How Monroya actually works.
The companion to /how-it-works for RevOps, data, and security teams. Providers, prompt generation, source extraction, scoring, and scan cadence — with the trade-offs called out.
Updated: June 2026
Providers
Every scan queries four providers in parallel. Coverage is chosen for traffic share, not catalog completeness.
| Provider | Model class | Web access | Citation payload |
|---|---|---|---|
| ChatGPT | GPT-5 family with browsing | Yes (native) | Inline URLs + structured cards |
| Claude | Sonnet 4.5 with web_search tool | Yes (tool) | Inline URLs |
| Gemini | Gemini 2.5 with grounding | Yes (Search grounding) | Structured grounding payload |
| Perplexity | Sonar online | Yes (default) | Structured citation array |
Prompt generation
During onboarding, Monroya crawls your site, identifies your category and two-to-three primary competitors, and generates 8–12 candidate prompts spread across three buyer stages:
- Discovery — "what is X", "how do I solve Y" framing.
- Evaluation — "best X for Y", "X vs Y" comparative framing.
- Decision — pricing, reviews, switching risk, implementation effort.
Candidates are derived from a base prompt library plus competitor-aware substitution, not from raw LLM generation — which produces too many low-intent prompts. You confirm or replace each one before the first scan runs.
Source extraction
For each provider response we run two extraction passes:
- Structured — read the provider's native citation payload (Perplexity citations, Gemini groundingMetadata, ChatGPT tool calls).
- Fallback URL parse — extract any URLs in the raw response text the structured payload missed, then resolve through a redirect map.
Both pass through normalization (lowercase, strip tracking params, canonicalize www, resolve known short URLs) before dedup. The result is a per-prompt source ledger you can see in the app.
Scoring
Two scores per prompt per provider:
- Citation rate — share of the three runs in which your domain appears in the source ledger. 0–100%.
- Mention quality — classifier output: cited (linked source), named (mentioned by name without link), category (your category mentioned, you aren't), absent.
The buyer-journey matrix aggregates these into a single score per stage per competitor set: weighted citation rate × mention quality, normalized 0–100. Opportunity ranking is the inverse of that score multiplied by an impact estimate (search volume proxy × buyer-stage weight).
Scan cadence
Three scan types:
- Onboarding scan — runs once when you finish setup. Establishes baseline.
- Weekly automated scan — runs every Monday 09:00 in your account timezone. Doesn't count against your monthly manual limit.
- Manual rescan — triggered after you ship a change. Used to measure the lift from a specific action. Monthly limit varies by plan.
What we store
Per scan: raw provider responses, extracted sources, score deltas, the prompts you confirmed. Per account: site crawl metadata, competitor configuration, draft history.
We do not train models on your data. We do not share your scans with the providers we query — the queries are indistinguishable from any other API call. Account deletion purges all of the above within 30 days.
Frequently asked questions
- Why these four providers and not eight?
- ChatGPT, Claude, Gemini, and Perplexity account for the overwhelming majority of consumer and B2B AI search traffic. Adding long-tail assistants (Copilot, Grok, You) inflates the dashboard without changing what a buyer actually sees. We'd rather cover four providers deeply than eight superficially.
- How do you handle provider response variance?
- Each prompt runs three times per provider per scan; we report the modal answer and flag prompts where responses diverge by more than 30%. High-variance prompts get a separate stability score so you know when a citation is durable vs. coincidental.
- Is this RAG or just direct API calls?
- Direct API calls with web-search enabled where the provider supports it (ChatGPT, Perplexity, Gemini).
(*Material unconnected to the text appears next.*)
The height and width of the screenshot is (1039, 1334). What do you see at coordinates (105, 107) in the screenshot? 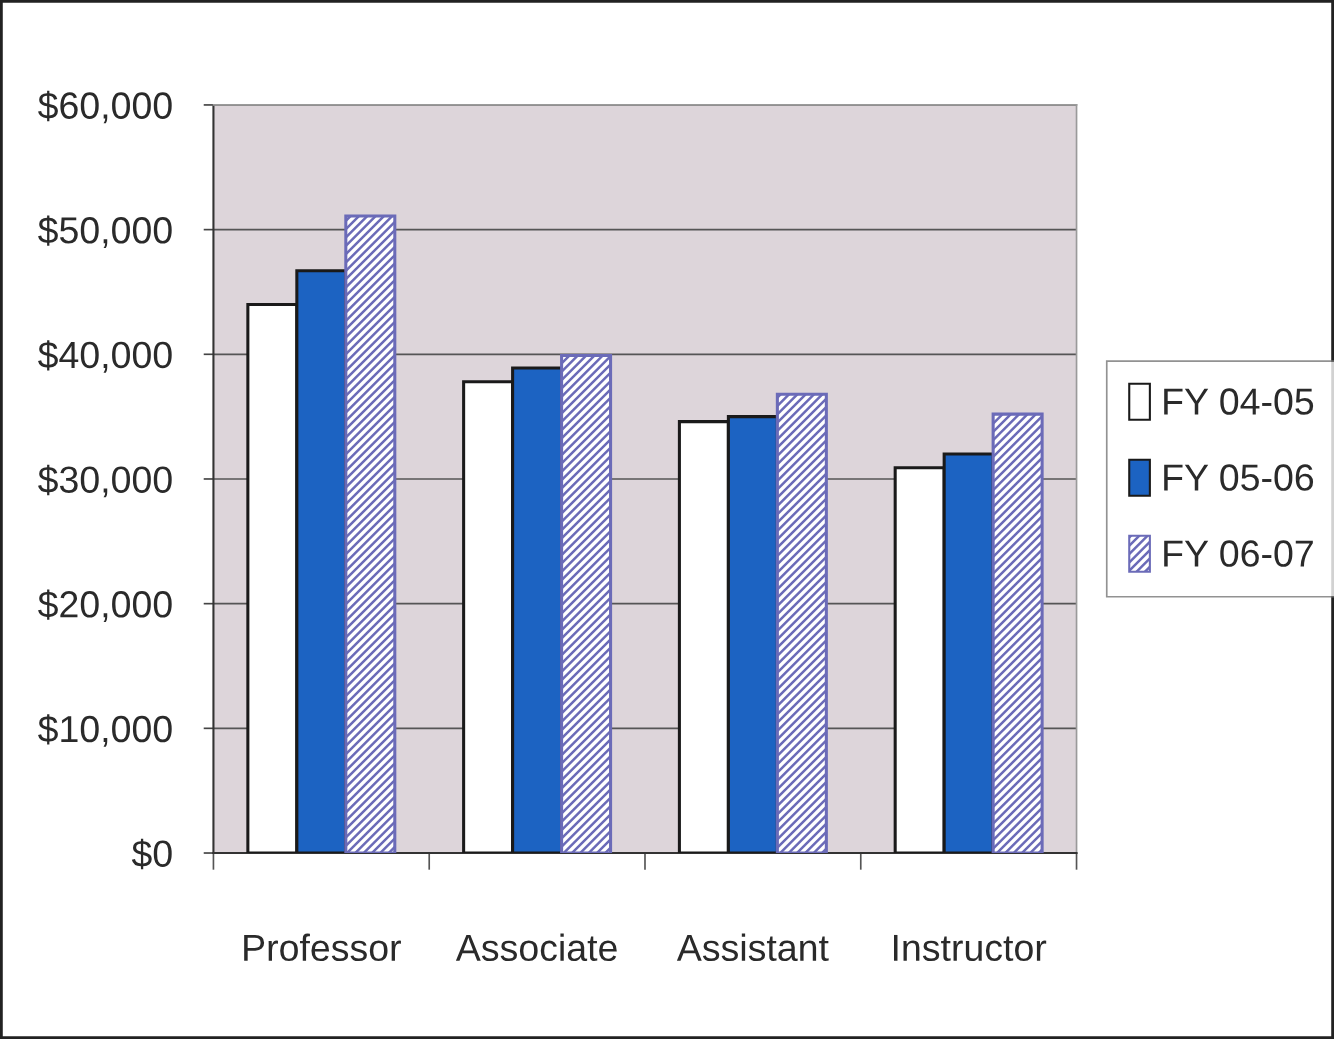
I see `y-tick-label: $60,000` at bounding box center [105, 107].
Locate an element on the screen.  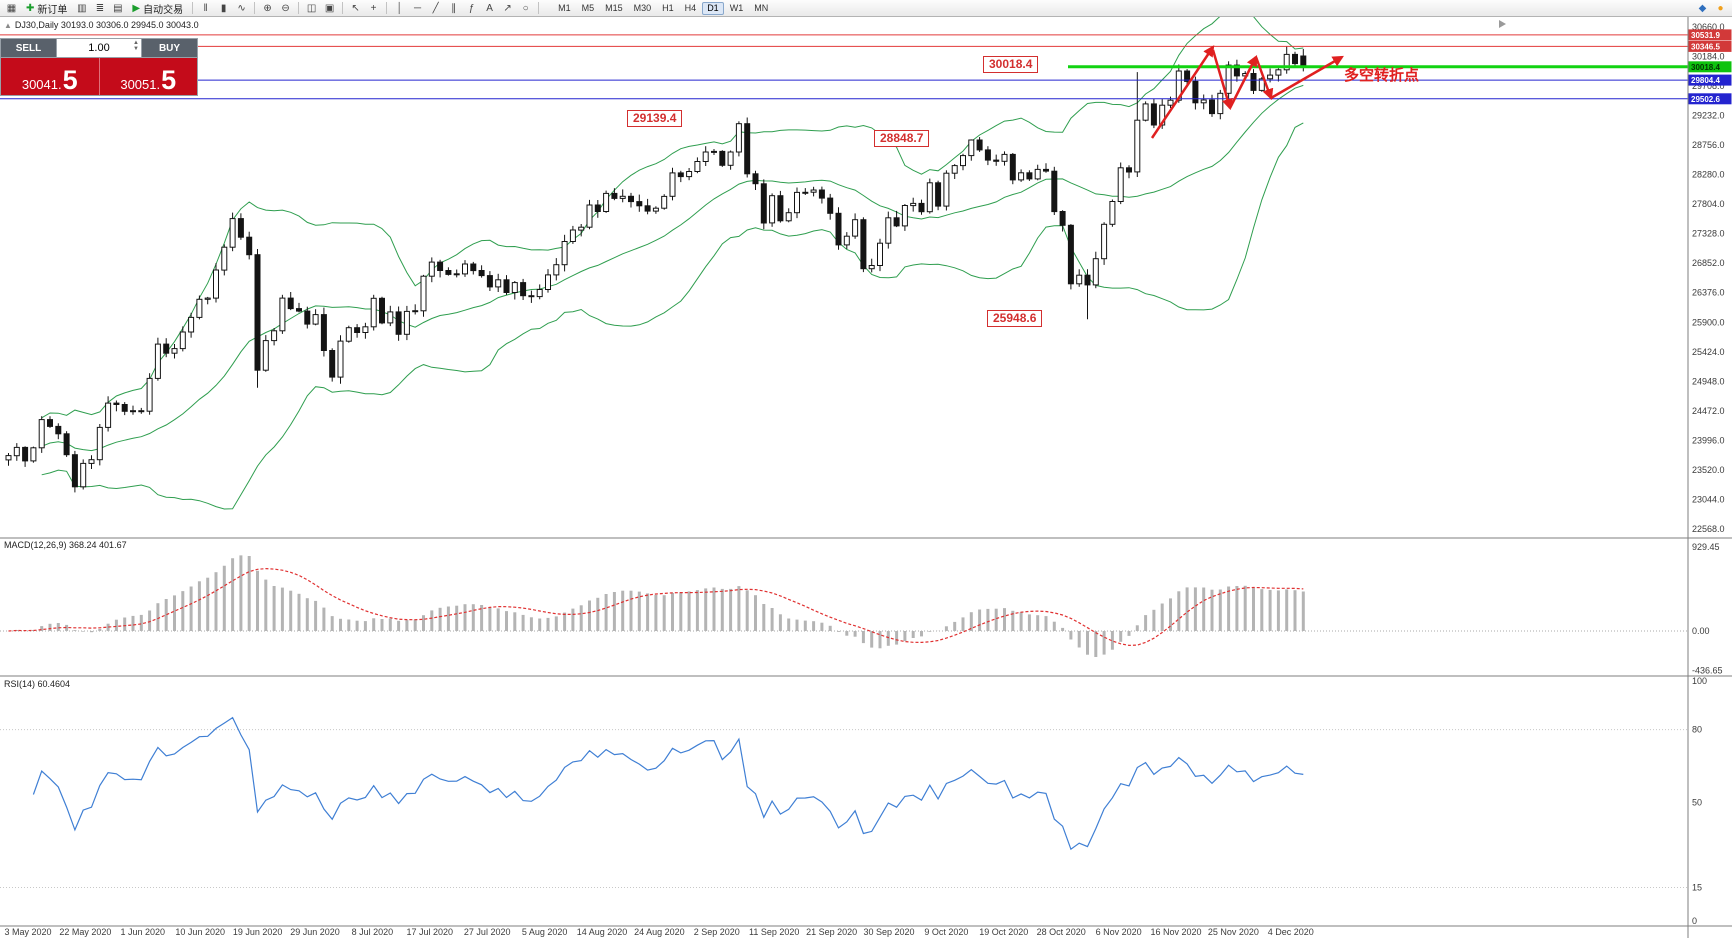
svg-text: -436.65 is located at coordinates (1708, 671).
Claude runs with its native web search tool. We don't run our own RAG — the point is to measure what the actual buyer sees, not what we'd see with our own retrieval layer in the middle.
- How is source attribution extracted?
- Two passes. First, we parse the provider's structured citation payload when available (Perplexity, Gemini grounding). Second, a fallback URL-extraction pass on the raw response text catches inline citations the structured payload misses. Both passes feed the same dedup + normalization step before the source ledger is written.